**What the task requires**
Output the line that contains "How do I perform: Click the Apply button?" and every line after it to the end of the entries, with nothing added or left out.

**Information**
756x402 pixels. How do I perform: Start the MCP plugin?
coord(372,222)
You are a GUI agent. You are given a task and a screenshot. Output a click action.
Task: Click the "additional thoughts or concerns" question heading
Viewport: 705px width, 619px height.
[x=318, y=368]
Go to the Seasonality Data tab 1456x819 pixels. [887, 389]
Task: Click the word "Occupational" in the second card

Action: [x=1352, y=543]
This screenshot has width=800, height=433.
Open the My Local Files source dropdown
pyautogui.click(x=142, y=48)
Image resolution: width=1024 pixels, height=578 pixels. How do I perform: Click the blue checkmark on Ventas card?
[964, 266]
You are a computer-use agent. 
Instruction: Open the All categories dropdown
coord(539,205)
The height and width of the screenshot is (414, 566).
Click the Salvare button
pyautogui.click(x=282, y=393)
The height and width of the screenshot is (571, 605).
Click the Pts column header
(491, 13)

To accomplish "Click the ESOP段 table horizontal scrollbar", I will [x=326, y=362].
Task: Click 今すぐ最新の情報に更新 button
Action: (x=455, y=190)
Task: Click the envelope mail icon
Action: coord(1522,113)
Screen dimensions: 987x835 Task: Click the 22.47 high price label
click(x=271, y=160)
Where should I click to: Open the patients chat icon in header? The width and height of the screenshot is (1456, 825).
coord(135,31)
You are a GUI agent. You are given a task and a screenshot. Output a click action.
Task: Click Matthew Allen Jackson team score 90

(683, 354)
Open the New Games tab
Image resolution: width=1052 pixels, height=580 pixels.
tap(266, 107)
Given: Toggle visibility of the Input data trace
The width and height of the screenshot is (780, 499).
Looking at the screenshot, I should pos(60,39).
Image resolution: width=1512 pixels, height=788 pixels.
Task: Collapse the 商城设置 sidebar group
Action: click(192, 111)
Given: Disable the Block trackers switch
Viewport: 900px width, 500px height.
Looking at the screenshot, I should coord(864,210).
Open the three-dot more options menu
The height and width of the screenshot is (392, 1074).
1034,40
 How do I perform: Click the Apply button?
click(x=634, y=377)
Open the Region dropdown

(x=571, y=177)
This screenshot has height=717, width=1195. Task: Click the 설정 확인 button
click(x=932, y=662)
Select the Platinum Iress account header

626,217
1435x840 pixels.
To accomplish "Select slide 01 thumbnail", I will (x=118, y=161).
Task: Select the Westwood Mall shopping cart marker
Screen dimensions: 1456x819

**Task response**
 How do I perform: Click the Apply button?
click(x=634, y=377)
Open the Region dropdown

(x=571, y=177)
This screenshot has height=717, width=1195. Task: Click the 설정 확인 button
click(x=932, y=662)
Select the Platinum Iress account header

626,217
1435x840 pixels.
To accomplish "Select slide 01 thumbnail", I will (x=118, y=161).
Task: Select the Westwood Mall shopping cart marker
Screen dimensions: 1456x819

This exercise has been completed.